_Exercise goal:_
What is needed is an exact transcription of the line containing "The height and" and every line after it through the end of the entries below, with no pictures.

_Records for the exercise:_
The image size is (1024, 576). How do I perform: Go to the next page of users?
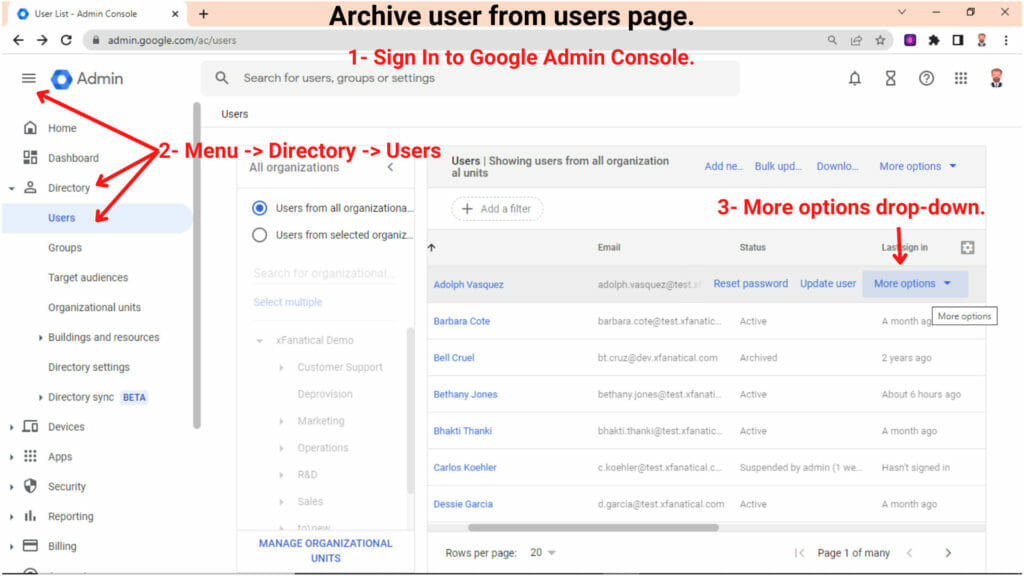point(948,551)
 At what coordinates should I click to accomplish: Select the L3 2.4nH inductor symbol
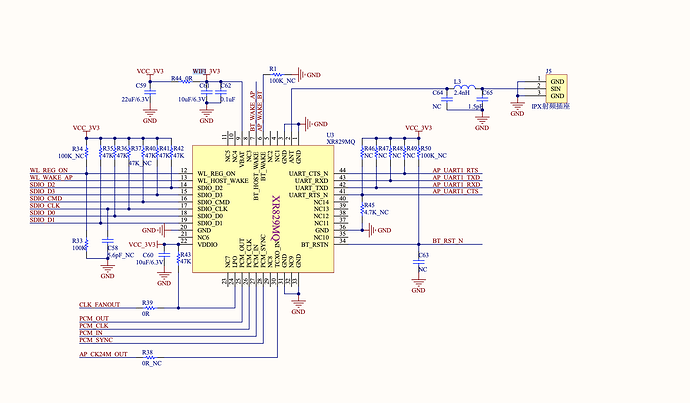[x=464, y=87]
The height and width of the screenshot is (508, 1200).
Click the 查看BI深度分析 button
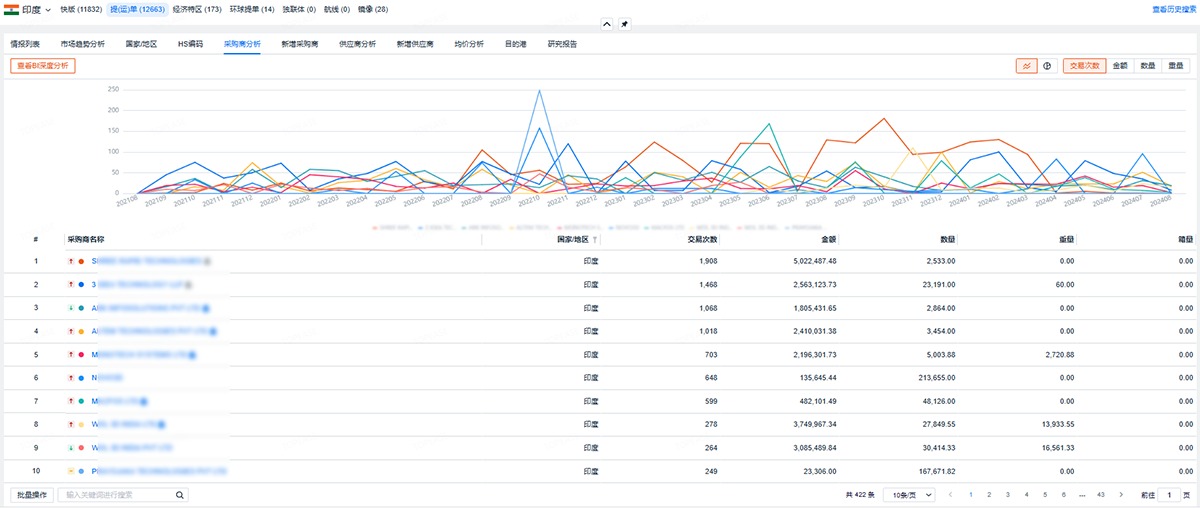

_Output of the exercise:_
The height and width of the screenshot is (508, 1200).
Click the 查看BI深度分析 button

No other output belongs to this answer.